Exercise instructions:
Write out every line of the listing below word for word, omitting the pictures.
◇ ◇ ◇ ◇ ◇
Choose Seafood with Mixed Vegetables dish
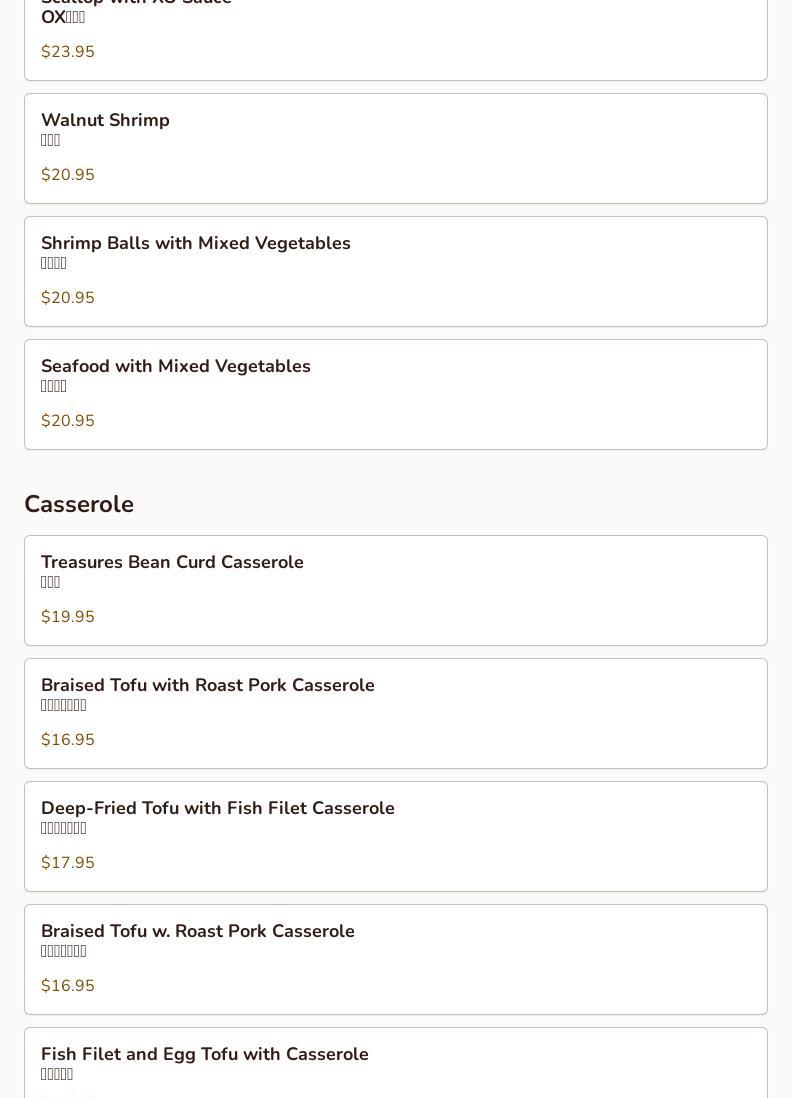Screen dimensions: 792x1098 (x=176, y=367)
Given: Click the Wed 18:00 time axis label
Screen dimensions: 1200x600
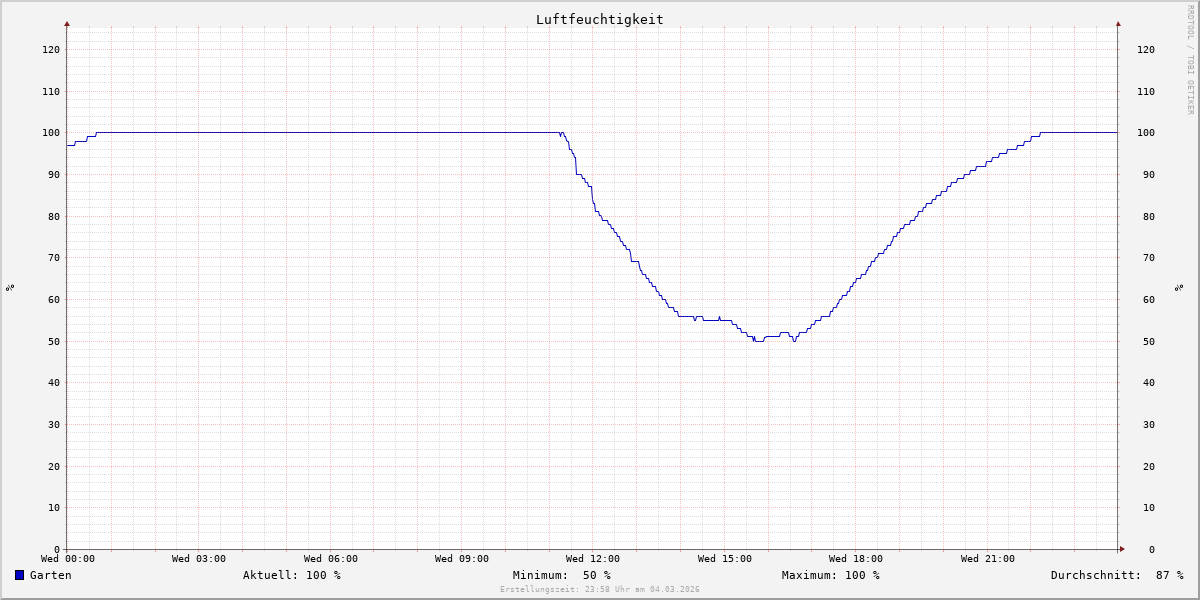Looking at the screenshot, I should point(855,559).
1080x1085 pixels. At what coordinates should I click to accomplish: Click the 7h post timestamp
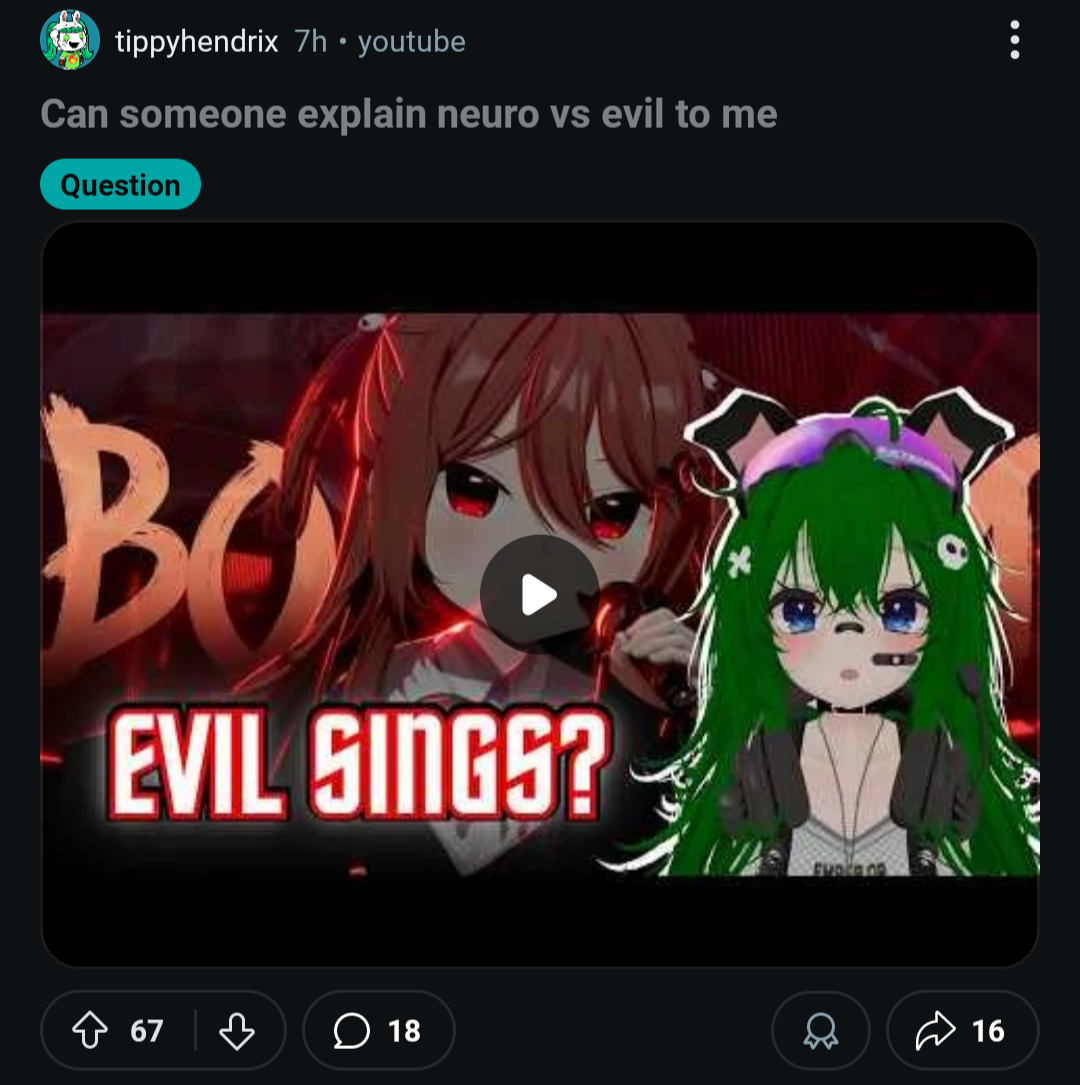[x=310, y=42]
◇ ◇ ◇ ◇ ◇
Solution below:
Choose Seafood with Mixed Vegetables dish
Screen dimensions: 792x1098 (x=176, y=367)
Given: Click the Wed 18:00 time axis label
Screen dimensions: 1200x600
Looking at the screenshot, I should point(855,559).
1080x1085 pixels. At what coordinates should I click to accomplish: Click the 7h post timestamp
[x=310, y=42]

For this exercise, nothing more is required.